**Source information**
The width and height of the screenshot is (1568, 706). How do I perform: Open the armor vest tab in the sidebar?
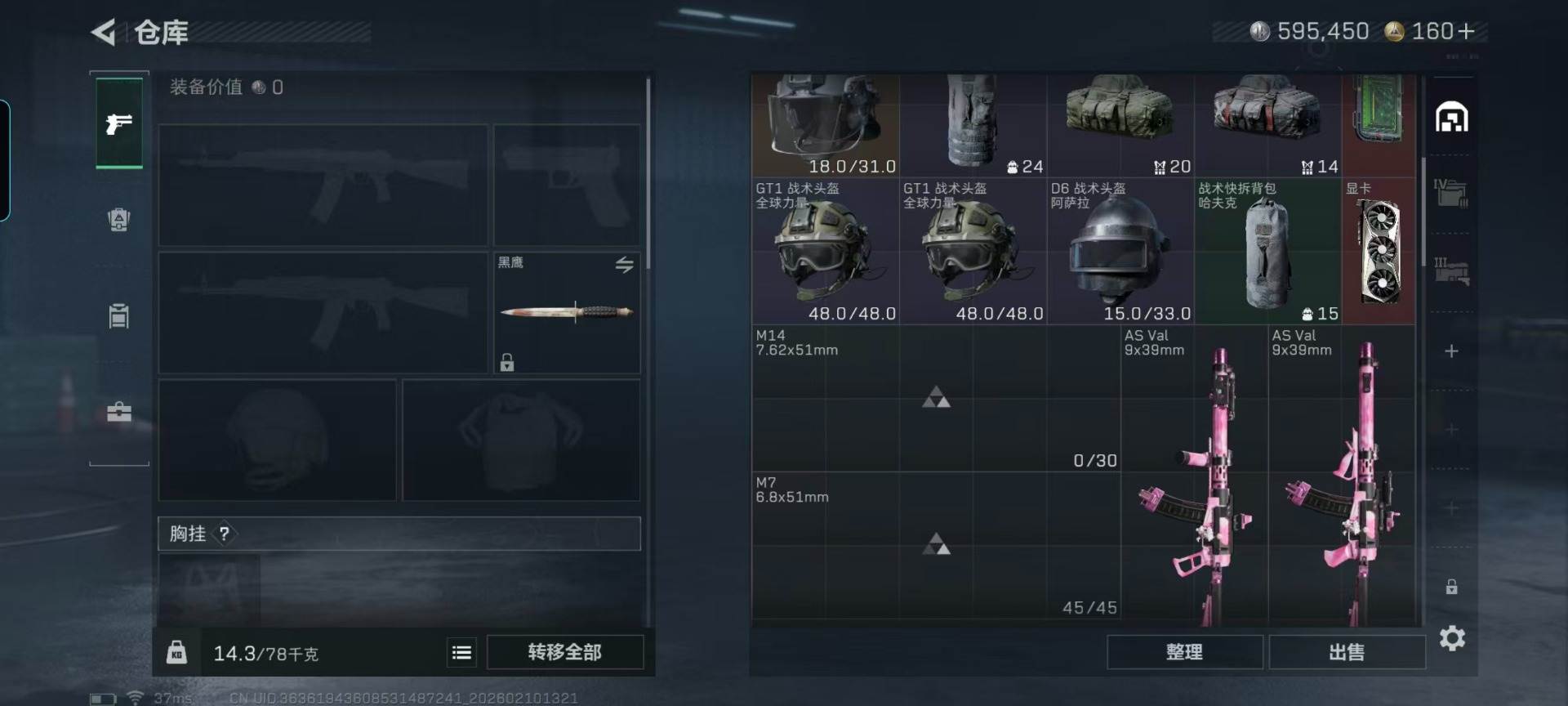point(119,219)
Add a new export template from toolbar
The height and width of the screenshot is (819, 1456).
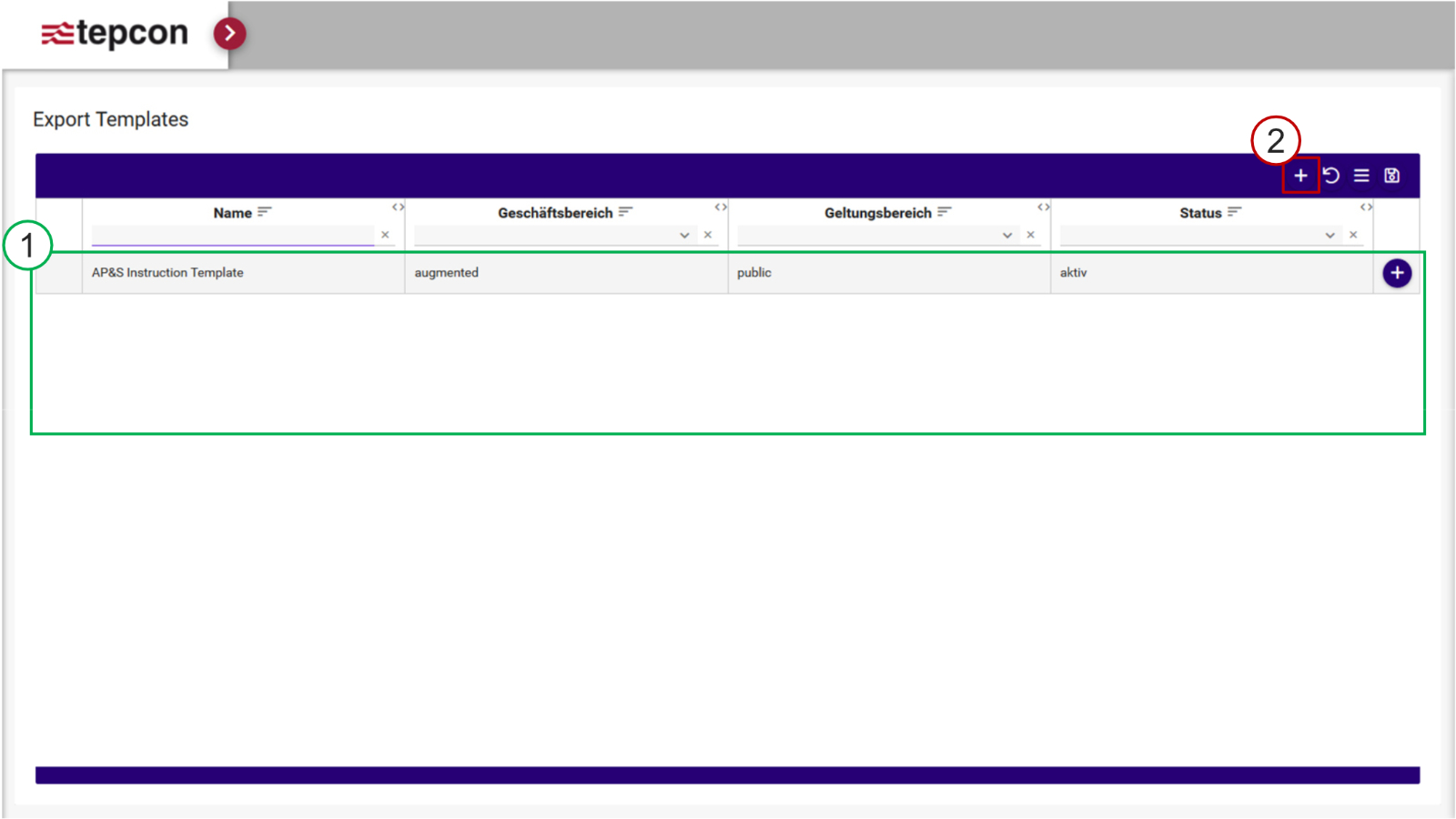click(x=1300, y=176)
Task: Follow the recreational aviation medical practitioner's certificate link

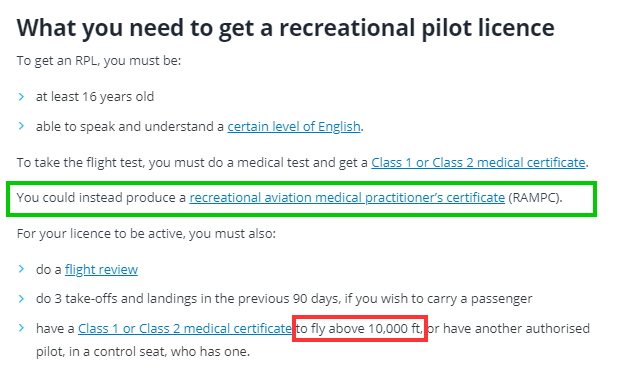Action: [x=347, y=198]
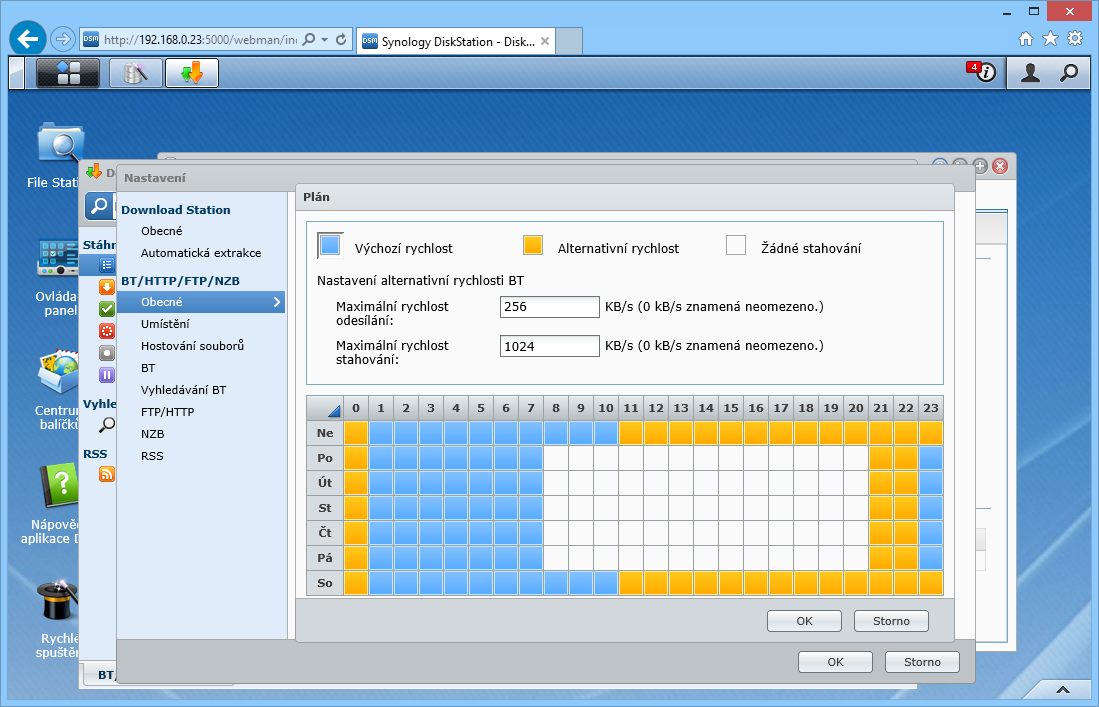Click the Download Station taskbar icon
Image resolution: width=1099 pixels, height=707 pixels.
(191, 73)
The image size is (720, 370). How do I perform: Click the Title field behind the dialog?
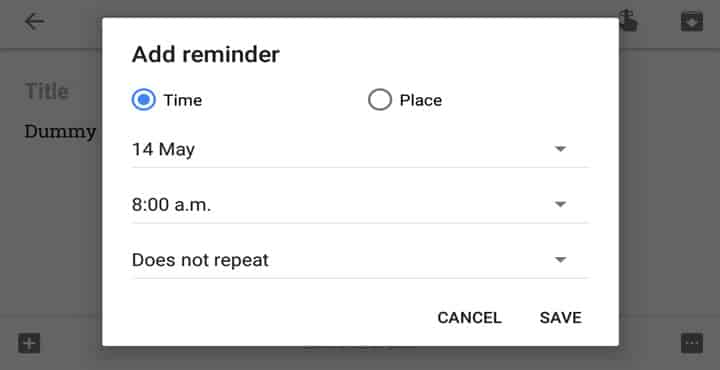pyautogui.click(x=47, y=91)
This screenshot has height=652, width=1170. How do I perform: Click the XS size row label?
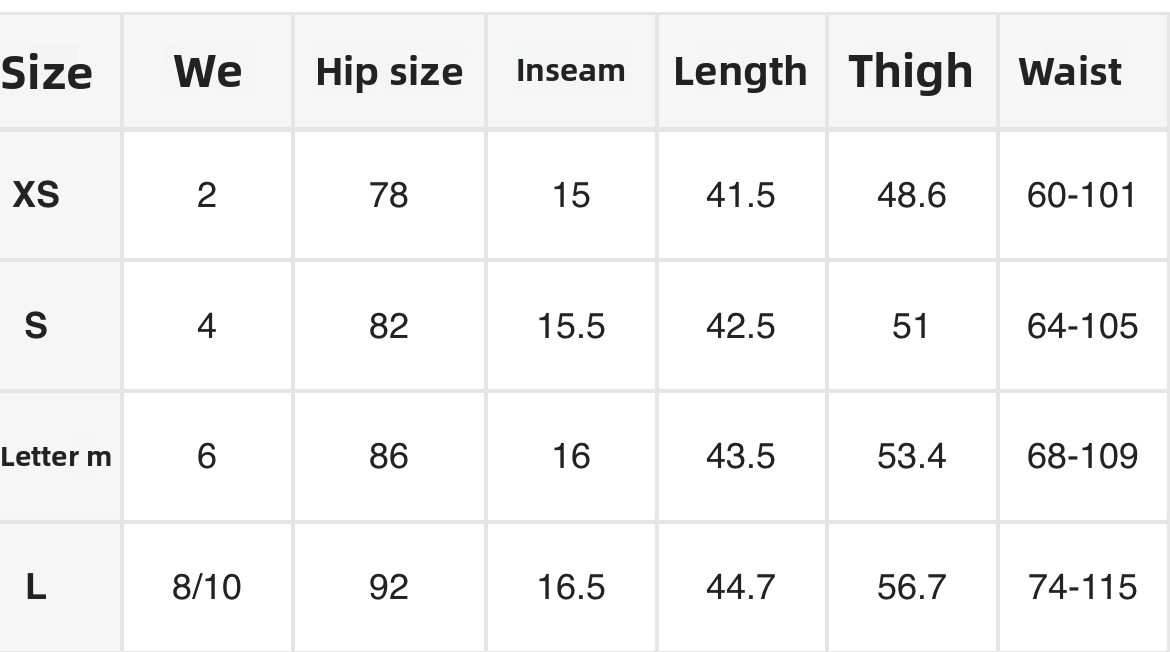coord(36,194)
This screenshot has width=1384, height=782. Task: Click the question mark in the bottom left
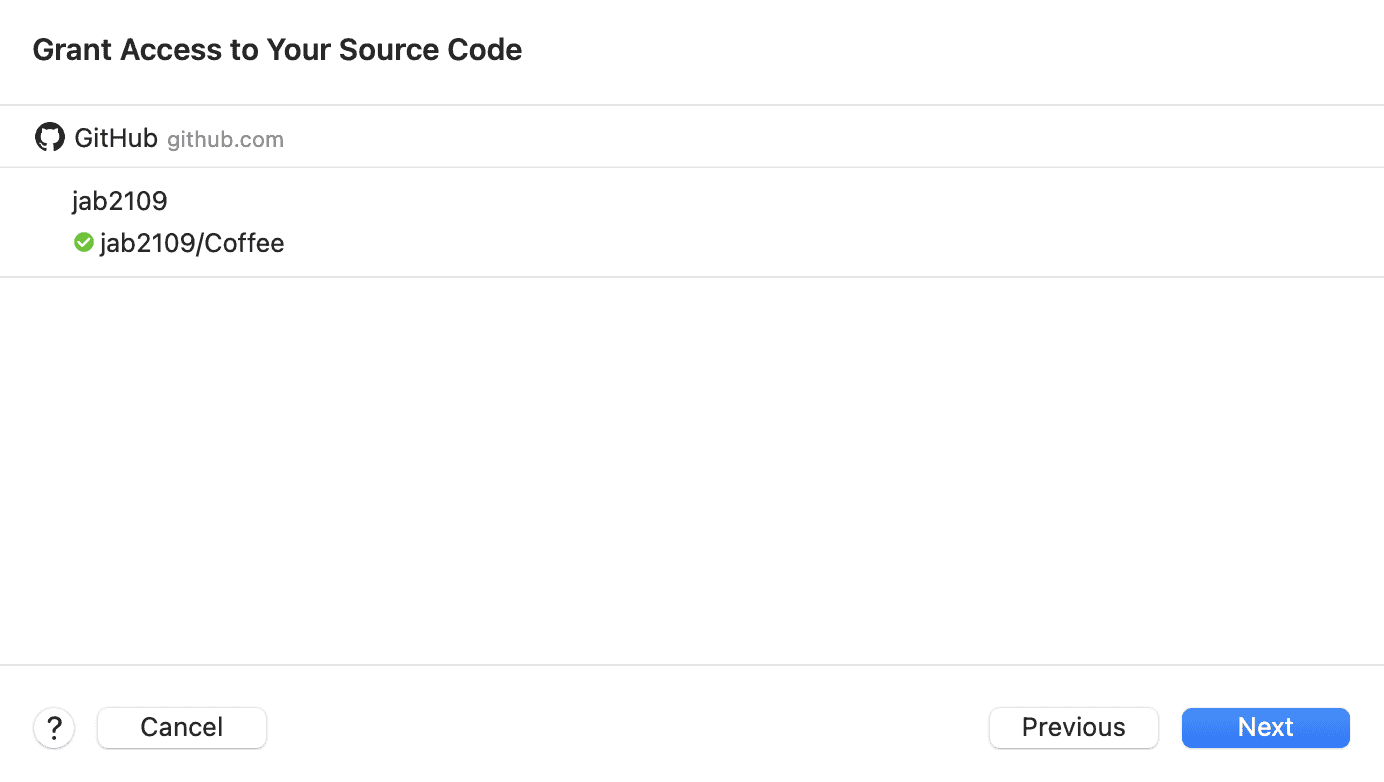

**Your goal**
Without including any pictures, reproduce the data exactly.

**Finished exercise**
The width and height of the screenshot is (1568, 706). How do I perform: Open the armor vest tab in the sidebar?
point(119,219)
Add a new export template from toolbar
The height and width of the screenshot is (819, 1456).
click(x=1300, y=176)
Task: Follow the recreational aviation medical practitioner's certificate link

Action: [x=347, y=198]
Click the Download Station taskbar icon
Image resolution: width=1099 pixels, height=707 pixels.
(191, 73)
The image size is (720, 370). How do I perform: Click the Title field behind the dialog?
pyautogui.click(x=47, y=91)
This screenshot has height=652, width=1170. How do I perform: Click the XS size row label?
coord(36,194)
This screenshot has width=1384, height=782. Task: Click the question mark in the bottom left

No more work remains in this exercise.